→ EXERCISE OBJECTIVE: Render every line of the records below as a Markdown table with two columns, Row and Line, numbering the rows and skipping blank lines. Leave the pictures out of the table.

→ SUPPLIED RECORDS:

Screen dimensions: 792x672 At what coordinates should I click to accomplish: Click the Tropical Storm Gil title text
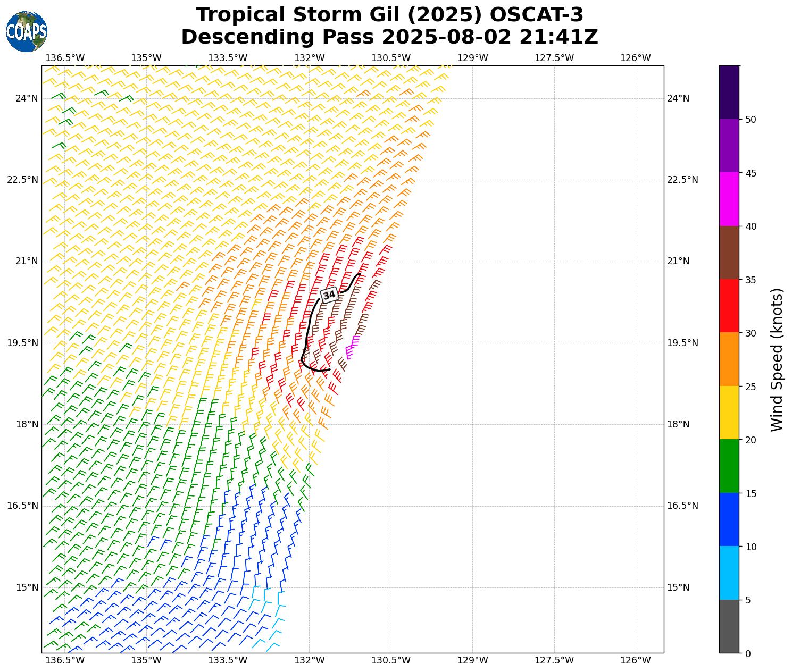pyautogui.click(x=389, y=15)
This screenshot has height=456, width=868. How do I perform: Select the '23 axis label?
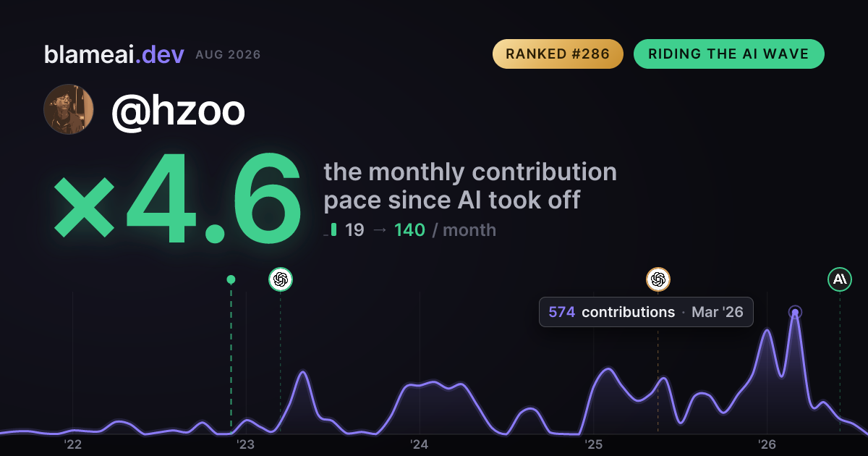(x=246, y=444)
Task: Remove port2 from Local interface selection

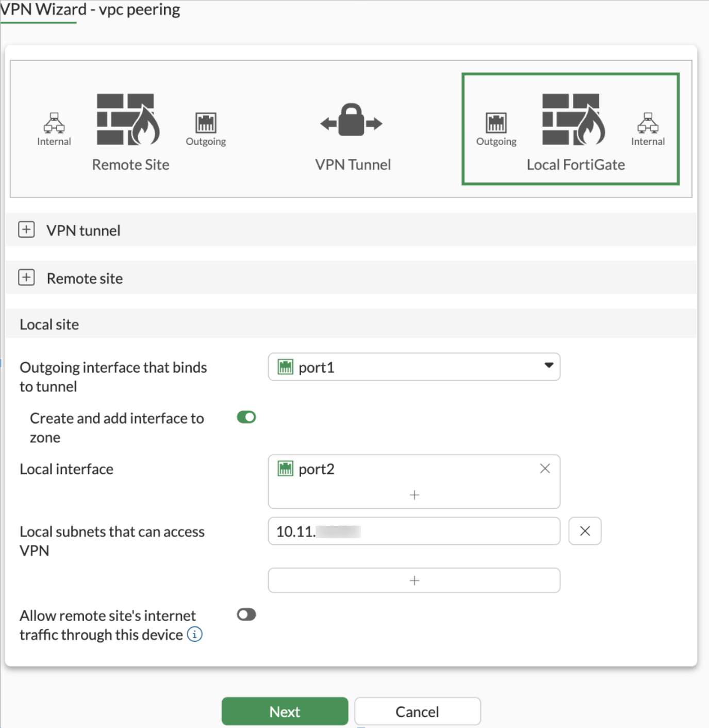Action: 545,468
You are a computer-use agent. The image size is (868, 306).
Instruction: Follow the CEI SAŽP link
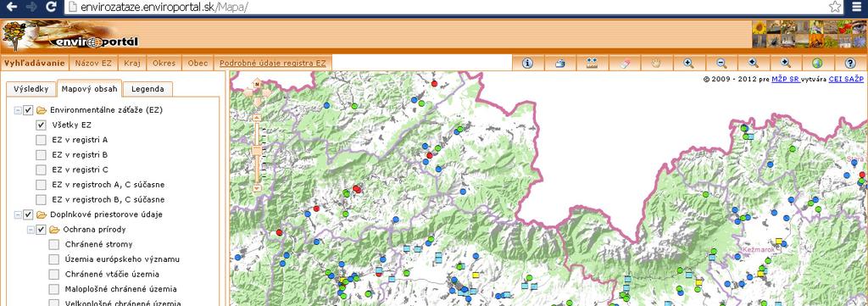pos(846,79)
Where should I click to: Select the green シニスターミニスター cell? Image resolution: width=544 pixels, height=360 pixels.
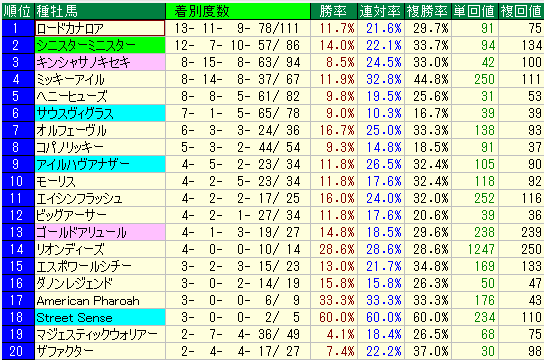[x=100, y=45]
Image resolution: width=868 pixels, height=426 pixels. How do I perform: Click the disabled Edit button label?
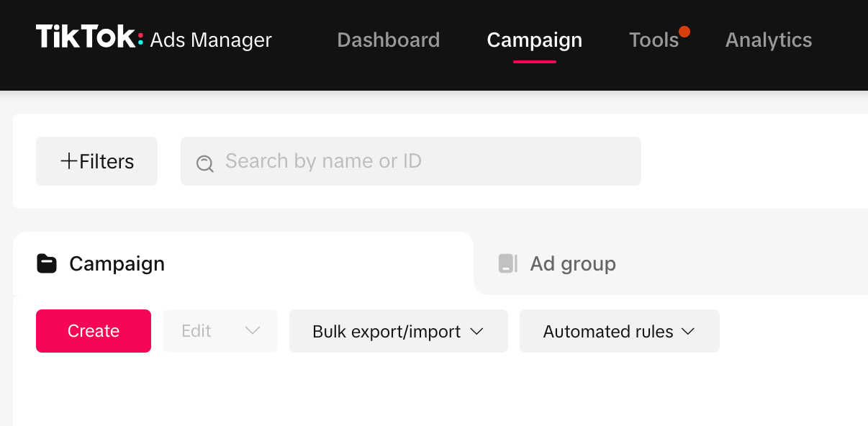pos(196,331)
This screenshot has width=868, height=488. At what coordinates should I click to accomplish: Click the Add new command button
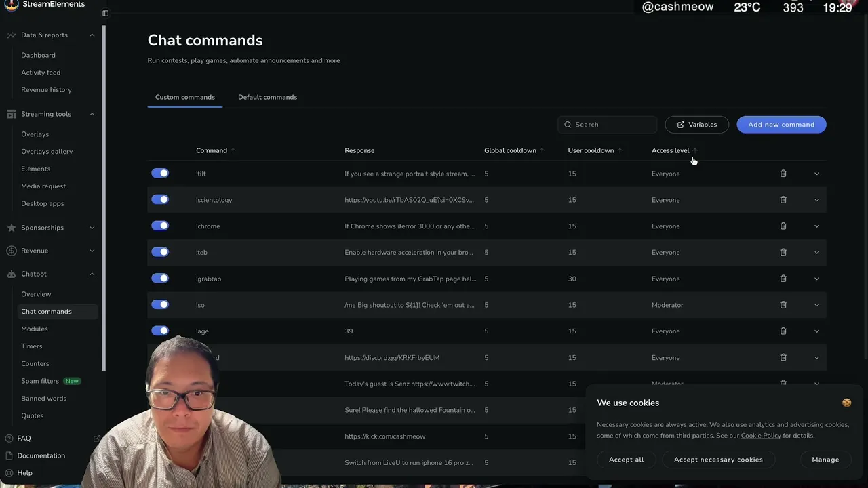[781, 125]
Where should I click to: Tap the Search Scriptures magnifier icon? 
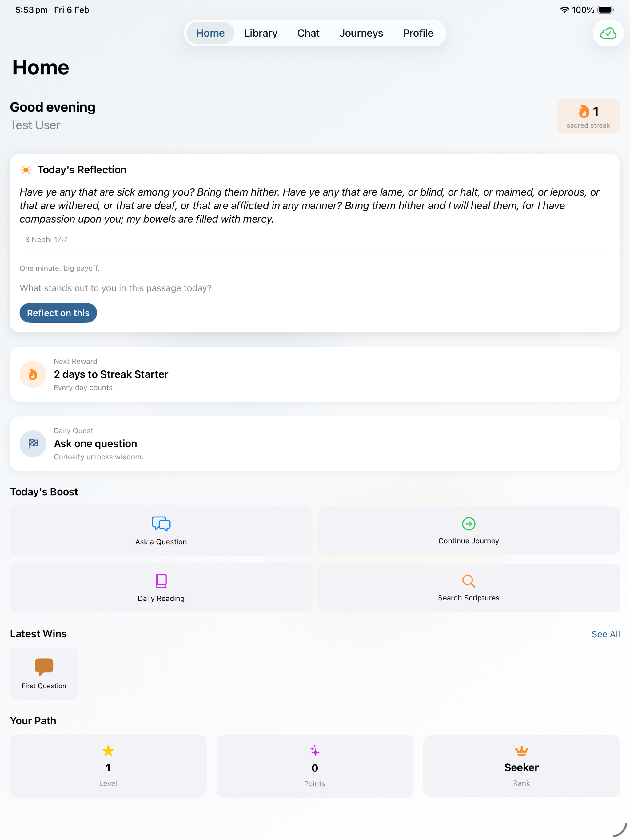(469, 581)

→ FINAL RESULT:
| Row | Line |
|---|---|
| 1 | Screen dimensions: 792x672 At what coordinates should I click to accomplish: Click the Tropical Storm Gil title text |
| 2 | pyautogui.click(x=389, y=15) |
| 3 | This screenshot has height=456, width=868. How do I perform: Select the '23 axis label? |
| 4 | (x=246, y=444) |
| 5 | Task: Remove port2 from Local interface selection |
| 6 | Action: 545,468 |
| 7 | You are a computer-use agent. The image size is (868, 306). |
| 8 | Instruction: Follow the CEI SAŽP link |
| 9 | pos(846,79) |
| 10 | Where should I click to: Select the green シニスターミニスター cell? Image resolution: width=544 pixels, height=360 pixels. |
| 11 | [x=100, y=45] |
| 12 | Image resolution: width=868 pixels, height=426 pixels. How do I perform: Click the disabled Edit button label? |
| 13 | pos(196,331) |
| 14 | This screenshot has width=868, height=488. At what coordinates should I click to accomplish: Click the Add new command button |
| 15 | [781, 125] |
| 16 | Where should I click to: Tap the Search Scriptures magnifier icon?  |
| 17 | (469, 581) |